**Passage**:
************

The term genocide, as argued by Noam Chomsky, has become “politicized and vulgarized to the extent that it has almost become meaningless.”
The second session of the Permanent People’s Tribunal on Sri Lanka held in Bremen, Germany comes to the conclusion that the Sri Lankan state committed genocide against Tamils, and that such a genocide is currently ongoing, while the Tribunal completely ignores the LTTE’s own atrocities against Tamil civilians and the LTTE’s own role in stifling the government’s implementation of political solutions to the ethnic conflict such as the Indo-Lanka Accord and the August 1995 proposals which, if fully implemented, would have significantly addressed the grievances of the minority communities.
A significant measure in the Indo-Lanka Accord to redress the imbalance in the relationship between the different ethnic groups in the country was the devolution of power to Provincial Councils by the Thirteenth Amendment to the Constitution. This scheme envisaged the devolution of legislative and executive authority to eight provincial councils which were constituted within the country.

************

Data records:
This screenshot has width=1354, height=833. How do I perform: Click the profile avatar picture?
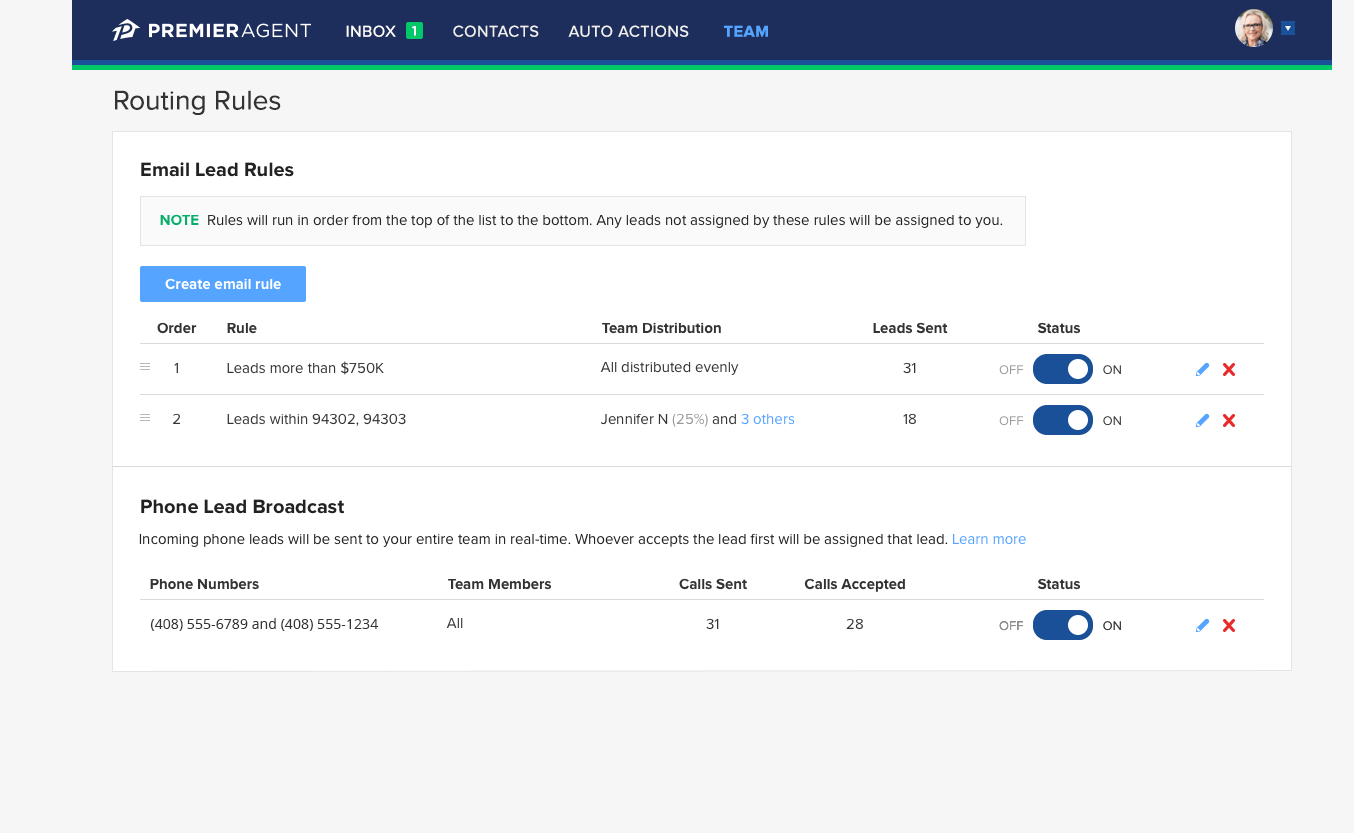click(1252, 28)
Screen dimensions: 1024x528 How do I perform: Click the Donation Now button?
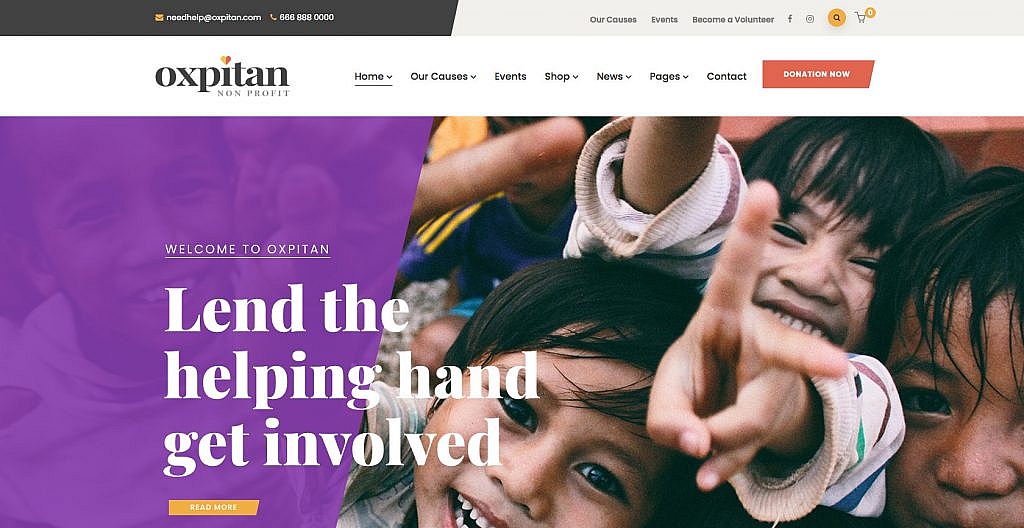click(x=818, y=74)
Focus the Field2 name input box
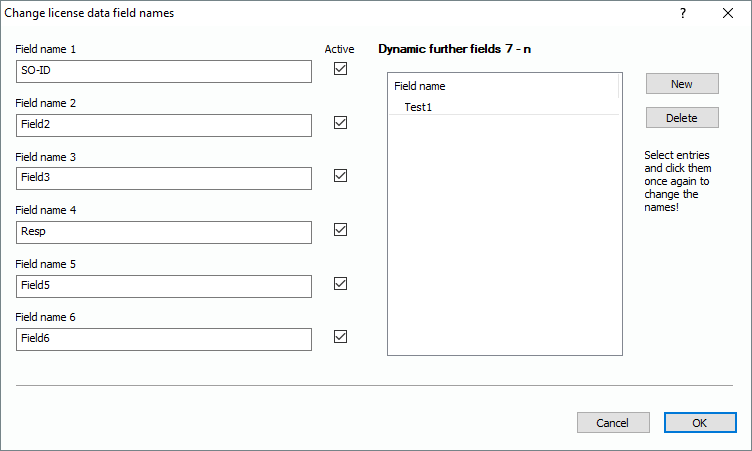 164,125
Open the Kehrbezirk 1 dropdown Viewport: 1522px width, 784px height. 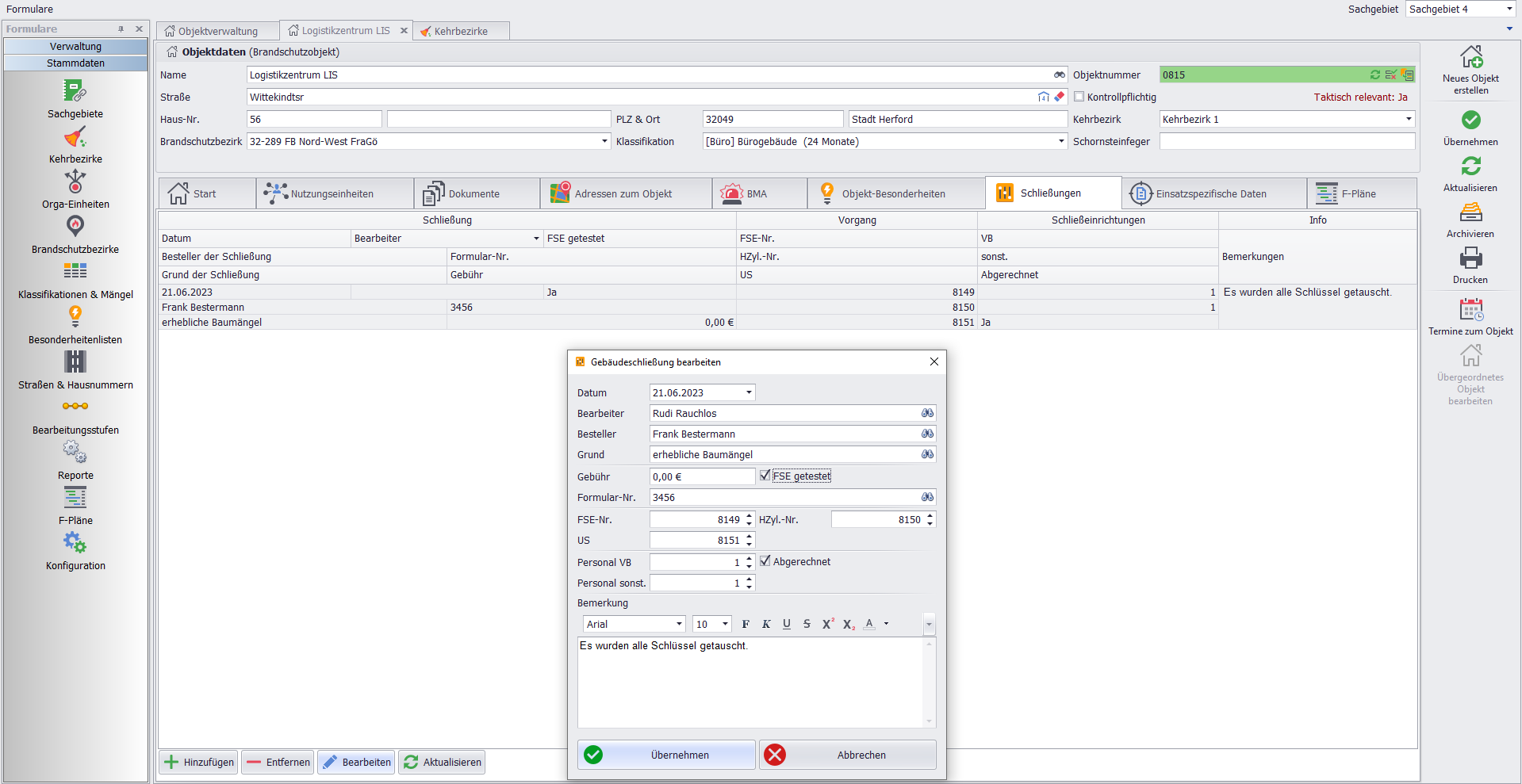1409,120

************

**Written tasks**:
1) Do these statements agree with the Sri Lanka passage? (a) The tribunal session it describes took place in Bremen, Germany. (b) The Thirteenth Amendment devolved authority to ten provincial councils. (c) Noam Chomsky is quoted as saying the term genocide has almost become meaningless. Answer yes or no for each, quoting the deciding words of the passage exactly.
2) Print the part of the Sri Lanka passage that opens with the words containing "The term genocide, as" and closes with "the minority communities.".

**Final answers**:
1)
(a) Yes: "held in Bremen, Germany"
(b) No: "eight provincial councils"
(c) Yes: "politicized and vulgarized to the extent that it has almost become meaningless."

2)
The term genocide, as argued by Noam Chomsky, has become “politicized and vulgarized to the extent that it has almost become meaningless.”
The second session of the Permanent People’s Tribunal on Sri Lanka held in Bremen, Germany comes to the conclusion that the Sri Lankan state committed genocide against Tamils, and that such a genocide is currently ongoing, while the Tribunal completely ignores the LTTE’s own atrocities against Tamil civilians and the LTTE’s own role in stifling the government’s implementation of political solutions to the ethnic conflict such as the Indo-Lanka Accord and the August 1995 proposals which, if fully implemented, would have significantly addressed the grievances of the minority communities.